(Items from a data source)
———

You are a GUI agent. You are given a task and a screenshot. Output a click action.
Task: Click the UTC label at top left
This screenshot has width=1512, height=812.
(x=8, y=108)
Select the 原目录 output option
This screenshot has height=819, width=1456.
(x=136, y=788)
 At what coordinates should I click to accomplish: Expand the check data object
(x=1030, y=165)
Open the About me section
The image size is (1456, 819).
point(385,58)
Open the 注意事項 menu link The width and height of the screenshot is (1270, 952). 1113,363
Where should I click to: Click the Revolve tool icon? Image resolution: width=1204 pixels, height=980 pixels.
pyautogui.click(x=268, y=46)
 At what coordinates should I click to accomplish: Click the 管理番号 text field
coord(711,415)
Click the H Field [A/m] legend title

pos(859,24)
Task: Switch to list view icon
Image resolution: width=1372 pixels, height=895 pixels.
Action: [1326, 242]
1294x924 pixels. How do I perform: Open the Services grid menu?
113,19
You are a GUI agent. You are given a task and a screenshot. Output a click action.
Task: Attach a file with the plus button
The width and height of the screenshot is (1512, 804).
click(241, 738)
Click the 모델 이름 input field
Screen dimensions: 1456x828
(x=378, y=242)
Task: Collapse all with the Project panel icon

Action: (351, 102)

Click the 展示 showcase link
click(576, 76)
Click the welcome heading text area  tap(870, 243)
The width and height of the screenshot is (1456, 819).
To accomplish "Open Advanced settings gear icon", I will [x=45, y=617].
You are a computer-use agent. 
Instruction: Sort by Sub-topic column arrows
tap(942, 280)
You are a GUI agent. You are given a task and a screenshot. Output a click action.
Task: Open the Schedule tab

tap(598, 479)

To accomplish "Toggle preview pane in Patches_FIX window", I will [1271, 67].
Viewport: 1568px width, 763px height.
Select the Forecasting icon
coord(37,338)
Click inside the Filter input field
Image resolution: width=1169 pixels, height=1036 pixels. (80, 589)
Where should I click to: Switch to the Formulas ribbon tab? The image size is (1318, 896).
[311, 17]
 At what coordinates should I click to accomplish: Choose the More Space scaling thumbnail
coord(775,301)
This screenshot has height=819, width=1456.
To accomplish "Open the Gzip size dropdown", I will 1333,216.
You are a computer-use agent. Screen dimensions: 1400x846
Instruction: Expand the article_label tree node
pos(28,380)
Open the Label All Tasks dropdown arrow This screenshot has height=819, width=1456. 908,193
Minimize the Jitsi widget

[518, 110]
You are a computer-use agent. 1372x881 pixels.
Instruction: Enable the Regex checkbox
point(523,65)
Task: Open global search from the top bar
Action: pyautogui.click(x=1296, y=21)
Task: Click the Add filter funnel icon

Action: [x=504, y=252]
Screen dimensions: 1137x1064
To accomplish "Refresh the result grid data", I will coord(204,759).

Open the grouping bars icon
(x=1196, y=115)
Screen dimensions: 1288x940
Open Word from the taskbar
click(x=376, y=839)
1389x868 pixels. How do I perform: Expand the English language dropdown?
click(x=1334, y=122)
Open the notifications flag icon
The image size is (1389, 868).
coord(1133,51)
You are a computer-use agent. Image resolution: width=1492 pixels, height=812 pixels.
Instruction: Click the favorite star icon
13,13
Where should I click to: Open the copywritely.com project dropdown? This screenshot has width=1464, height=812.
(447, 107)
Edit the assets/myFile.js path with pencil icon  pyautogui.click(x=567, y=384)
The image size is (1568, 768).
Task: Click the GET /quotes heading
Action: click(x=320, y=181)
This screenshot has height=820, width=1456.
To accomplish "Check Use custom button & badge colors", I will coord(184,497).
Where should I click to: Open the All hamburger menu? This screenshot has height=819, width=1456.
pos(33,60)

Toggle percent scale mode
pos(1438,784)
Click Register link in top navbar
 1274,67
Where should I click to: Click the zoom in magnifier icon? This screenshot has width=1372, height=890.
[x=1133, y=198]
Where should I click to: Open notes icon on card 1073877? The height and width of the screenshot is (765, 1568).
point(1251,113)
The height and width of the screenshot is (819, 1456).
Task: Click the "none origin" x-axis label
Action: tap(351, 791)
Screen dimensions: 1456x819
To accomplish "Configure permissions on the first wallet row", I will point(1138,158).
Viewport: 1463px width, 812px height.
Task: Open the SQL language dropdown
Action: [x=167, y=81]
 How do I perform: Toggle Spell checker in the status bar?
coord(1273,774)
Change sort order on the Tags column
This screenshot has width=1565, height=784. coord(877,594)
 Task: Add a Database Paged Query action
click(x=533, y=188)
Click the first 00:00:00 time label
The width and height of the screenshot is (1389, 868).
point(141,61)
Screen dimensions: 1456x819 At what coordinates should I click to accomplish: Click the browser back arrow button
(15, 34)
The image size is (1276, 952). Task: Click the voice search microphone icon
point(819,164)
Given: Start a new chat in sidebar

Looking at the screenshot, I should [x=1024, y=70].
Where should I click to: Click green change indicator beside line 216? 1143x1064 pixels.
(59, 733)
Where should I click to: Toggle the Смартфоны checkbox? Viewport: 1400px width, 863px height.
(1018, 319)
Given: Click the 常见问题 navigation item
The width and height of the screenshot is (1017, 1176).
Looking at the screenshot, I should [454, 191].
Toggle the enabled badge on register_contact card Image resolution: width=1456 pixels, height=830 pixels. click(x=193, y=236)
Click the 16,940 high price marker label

———

• _DIRECTIONS FOR THIS TASK_:
Where a line above contains the string "badge", copy that line.

• _RESULT OF THIS TASK_:
To accomplish "Check Use custom button & badge colors", I will coord(184,497).
Toggle the enabled badge on register_contact card Image resolution: width=1456 pixels, height=830 pixels. click(x=193, y=236)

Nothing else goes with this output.